Pulling this thread a little further, suppose the true turnout rate in all 85 markets is the same and equals the observed mean, 0.53. How much variation would we expect to see from sampling? ie, ontological uncertainty introduced by random factors such as an 18 year old getting into a wreck on their way to the voting booth.

In [None]:
# mean turnout rate across all 85 markets
np.mean(data.p)

In [None]:
# Initialise the figure and a subplot axes.
num_rows = 3
num_cols = 3
fig, ax = plt.subplots(num_rows, num_cols, figsize=(12, 12))

# overall title
fig.suptitle('Simulations show variability across markets due to sampling',
             y=1.05,fontsize=16,fontweight='bold',fontfamily='serif')

for i in range(num_rows):
    for j in range(num_cols):
        # generate samples
        sim_voters = sp.stats.binom.rvs(n=data.n,p=np.mean(data.p),size=len(data)) / data.n
        
        # plot simulated and actual
        ax[i,j].scatter(data.n,sim_voters,s=12,color='cornflowerblue')
        ax[i,j].scatter(data.n,data.p,s=6,alpha=0.75,color='salmon')
        ax[i,j].axhline(0.55,alpha=0.25,lw=4,color='silver')
        sns.despine(ax=ax[i,j])

# make the plot prettier
plt.tight_layout()
plt.show()

Clearly there is more going on here than just sampling variation, but it does explain a good portion of overall variability in turnout rates across the 85 markets. So let's get to building a model.

## What is our model?

Let $i = 1, \ldots N$ index the 85 markets in the data, and let $s = 1, \ldots S$ index the 40 strata.
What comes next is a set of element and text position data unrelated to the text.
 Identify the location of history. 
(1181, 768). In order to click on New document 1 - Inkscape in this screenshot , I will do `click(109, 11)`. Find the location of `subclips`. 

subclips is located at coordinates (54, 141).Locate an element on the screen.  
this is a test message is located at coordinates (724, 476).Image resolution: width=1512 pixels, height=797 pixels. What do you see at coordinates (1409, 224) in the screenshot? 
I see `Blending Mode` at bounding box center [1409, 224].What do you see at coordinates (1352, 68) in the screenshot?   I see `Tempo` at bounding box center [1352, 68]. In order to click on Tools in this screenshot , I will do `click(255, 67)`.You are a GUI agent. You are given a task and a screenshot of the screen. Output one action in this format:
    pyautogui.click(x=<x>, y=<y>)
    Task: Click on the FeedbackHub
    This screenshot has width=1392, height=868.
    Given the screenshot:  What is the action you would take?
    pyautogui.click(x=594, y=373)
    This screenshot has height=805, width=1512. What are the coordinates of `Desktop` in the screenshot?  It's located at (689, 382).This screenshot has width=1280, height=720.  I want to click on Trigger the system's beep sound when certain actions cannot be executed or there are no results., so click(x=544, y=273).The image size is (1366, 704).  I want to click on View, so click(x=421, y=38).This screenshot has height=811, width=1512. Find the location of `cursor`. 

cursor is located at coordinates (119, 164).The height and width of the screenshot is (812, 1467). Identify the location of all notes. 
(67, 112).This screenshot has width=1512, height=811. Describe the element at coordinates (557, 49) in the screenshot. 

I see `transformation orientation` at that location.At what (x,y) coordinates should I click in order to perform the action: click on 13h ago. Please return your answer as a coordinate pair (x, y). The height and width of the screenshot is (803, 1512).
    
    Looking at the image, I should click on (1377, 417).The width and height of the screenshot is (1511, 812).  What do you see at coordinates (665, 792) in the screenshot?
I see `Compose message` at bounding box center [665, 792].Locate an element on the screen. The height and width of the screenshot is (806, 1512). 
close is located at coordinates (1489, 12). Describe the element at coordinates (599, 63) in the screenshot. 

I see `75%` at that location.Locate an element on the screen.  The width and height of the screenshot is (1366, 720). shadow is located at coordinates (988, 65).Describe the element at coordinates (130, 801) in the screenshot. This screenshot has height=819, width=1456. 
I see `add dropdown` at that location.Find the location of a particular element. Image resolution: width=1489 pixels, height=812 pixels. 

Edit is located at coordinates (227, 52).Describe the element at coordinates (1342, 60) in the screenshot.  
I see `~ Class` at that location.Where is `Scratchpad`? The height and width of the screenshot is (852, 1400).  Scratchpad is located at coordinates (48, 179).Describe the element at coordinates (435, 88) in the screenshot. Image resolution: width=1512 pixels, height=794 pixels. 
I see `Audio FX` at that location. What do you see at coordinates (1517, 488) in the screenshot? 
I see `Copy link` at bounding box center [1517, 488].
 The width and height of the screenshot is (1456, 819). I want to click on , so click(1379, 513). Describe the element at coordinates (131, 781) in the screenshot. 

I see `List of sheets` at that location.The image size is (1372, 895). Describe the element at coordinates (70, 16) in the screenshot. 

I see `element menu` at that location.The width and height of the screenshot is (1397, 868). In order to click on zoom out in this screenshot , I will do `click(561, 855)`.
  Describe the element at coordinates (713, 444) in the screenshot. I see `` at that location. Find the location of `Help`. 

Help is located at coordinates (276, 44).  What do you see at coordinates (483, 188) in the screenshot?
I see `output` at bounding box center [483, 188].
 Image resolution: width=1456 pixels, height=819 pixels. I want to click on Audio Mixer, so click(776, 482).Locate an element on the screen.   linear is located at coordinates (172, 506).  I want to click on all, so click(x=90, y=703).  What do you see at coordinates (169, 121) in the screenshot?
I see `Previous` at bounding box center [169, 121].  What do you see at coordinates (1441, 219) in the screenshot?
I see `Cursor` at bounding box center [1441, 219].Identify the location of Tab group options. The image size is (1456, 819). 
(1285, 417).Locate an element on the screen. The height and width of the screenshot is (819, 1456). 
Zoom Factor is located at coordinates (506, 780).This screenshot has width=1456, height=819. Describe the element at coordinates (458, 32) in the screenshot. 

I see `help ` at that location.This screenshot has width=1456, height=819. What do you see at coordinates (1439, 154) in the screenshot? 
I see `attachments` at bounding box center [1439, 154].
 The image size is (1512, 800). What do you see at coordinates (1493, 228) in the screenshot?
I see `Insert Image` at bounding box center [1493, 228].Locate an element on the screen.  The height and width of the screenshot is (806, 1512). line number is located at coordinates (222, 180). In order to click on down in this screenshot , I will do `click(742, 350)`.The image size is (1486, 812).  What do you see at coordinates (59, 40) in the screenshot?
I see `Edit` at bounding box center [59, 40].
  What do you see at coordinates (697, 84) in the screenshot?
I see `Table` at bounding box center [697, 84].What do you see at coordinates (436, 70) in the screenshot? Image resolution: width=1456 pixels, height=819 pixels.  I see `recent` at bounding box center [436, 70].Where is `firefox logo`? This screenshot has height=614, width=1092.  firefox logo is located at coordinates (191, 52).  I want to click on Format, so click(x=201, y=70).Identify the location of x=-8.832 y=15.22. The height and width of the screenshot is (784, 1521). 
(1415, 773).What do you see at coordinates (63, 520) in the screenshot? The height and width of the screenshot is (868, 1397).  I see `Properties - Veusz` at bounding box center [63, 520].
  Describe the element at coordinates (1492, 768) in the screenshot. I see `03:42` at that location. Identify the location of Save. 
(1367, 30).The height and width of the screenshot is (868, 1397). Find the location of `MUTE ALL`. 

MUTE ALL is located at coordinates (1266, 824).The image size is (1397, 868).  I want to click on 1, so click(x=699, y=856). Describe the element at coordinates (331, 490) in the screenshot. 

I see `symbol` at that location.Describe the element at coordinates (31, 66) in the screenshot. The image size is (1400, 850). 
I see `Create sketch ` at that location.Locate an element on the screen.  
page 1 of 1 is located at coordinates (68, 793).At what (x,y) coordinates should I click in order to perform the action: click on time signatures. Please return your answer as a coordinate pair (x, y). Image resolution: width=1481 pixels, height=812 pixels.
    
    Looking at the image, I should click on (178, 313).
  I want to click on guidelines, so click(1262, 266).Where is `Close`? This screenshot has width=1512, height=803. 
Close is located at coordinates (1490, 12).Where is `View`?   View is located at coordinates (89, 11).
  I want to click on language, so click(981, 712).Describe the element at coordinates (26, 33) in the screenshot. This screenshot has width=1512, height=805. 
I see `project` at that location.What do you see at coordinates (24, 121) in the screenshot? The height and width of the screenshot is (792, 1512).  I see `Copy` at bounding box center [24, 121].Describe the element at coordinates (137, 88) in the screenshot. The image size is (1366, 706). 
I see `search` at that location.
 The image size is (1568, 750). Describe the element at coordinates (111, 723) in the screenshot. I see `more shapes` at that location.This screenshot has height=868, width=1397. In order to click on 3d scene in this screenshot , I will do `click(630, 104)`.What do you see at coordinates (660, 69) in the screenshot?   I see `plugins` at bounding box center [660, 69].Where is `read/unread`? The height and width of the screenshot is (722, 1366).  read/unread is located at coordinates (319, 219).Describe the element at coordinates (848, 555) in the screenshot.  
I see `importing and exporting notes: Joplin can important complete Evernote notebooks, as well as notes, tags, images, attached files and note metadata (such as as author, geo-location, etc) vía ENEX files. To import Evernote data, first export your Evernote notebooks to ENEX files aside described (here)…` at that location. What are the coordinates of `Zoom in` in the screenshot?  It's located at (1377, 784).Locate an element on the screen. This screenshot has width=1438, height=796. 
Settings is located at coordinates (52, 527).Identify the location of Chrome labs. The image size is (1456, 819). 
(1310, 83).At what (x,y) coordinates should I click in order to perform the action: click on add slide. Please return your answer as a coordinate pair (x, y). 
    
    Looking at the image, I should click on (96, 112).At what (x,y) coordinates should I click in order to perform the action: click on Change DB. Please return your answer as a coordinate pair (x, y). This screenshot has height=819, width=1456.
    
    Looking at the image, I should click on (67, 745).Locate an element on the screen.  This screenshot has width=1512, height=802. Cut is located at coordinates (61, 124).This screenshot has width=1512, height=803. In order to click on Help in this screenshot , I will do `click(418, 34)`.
We are modeling a random variable, $\theta_i$, that is the probability of turnout in market $i$. This is a binomial likelihood because in each market there are a series of Bernoulli trials among registered voters who are 18 and 19 years old. "Success" occurs when one of these registered voters votes, "failure" occurs when they do not vote. 

Translating to the binomial distribution: 
* $n$ in the dataframe is the number of trials and is equal to the number of registered voters, 
* $r$ in the dataframe is the number of registered voters that voted
* $p$ in the dataframe is the observed rate of success in market $i$.

The complication here is that some markets are treated with _Rock the Vote_ adds. We let $T$ be a variable that equals 1 when the market was treated and 0 if it was not. In the dataframe this variable is ``treated``.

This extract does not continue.